Pesquisadores da Universidade de Xiamen, na China, descobriram que a queda da proteína Menin no hipotálamo está ligada ao envelhecimento em camundongos. A restauração da proteína reverteu prejuízos cognitivos e físicos, enquanto a suplementação com D-serina melhorou a memória.
O estudo publicado na revista PLOS Biology revelou que a redução da proteína Menin no hipotálamo ventromedial dos camundongos provoca inflamação cerebral, perda de memória, afinamento da pele e menor densidade óssea.

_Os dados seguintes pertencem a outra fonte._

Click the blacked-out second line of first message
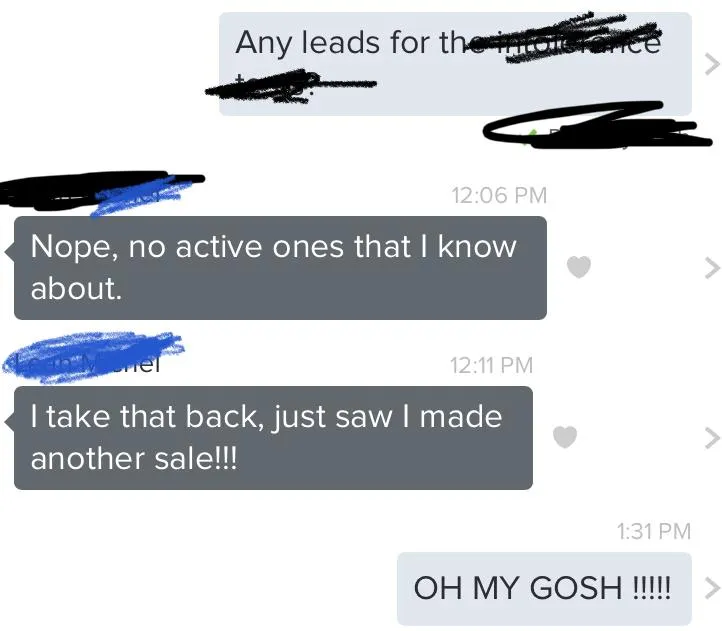 (291, 86)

Animais jovens com níveis baixos da proteína apresentaram sinais precoces de envelhecimento.
Ao introduzir o gene da Menin diretamente no hipotálamo de camundongos idosos, os pesquisadores observaram melhora significativa em aprendizado, equilíbrio, espessura da pele e densidade óssea após 30 dias. A restauração da proteína também elevou os níveis do aminoácido D-serina, importante para a cognição.
A suplementação isolada com D-serina melhorou o desempenho cognitivo dos animais, mas não reverteu sinais físicos do envelhecimento, indicando que a Menin atua por múltiplas vias biológicas. Os autores ressaltam que os resultados ainda são preliminares e foram obtidos em camundongos, sem confirmação em humanos.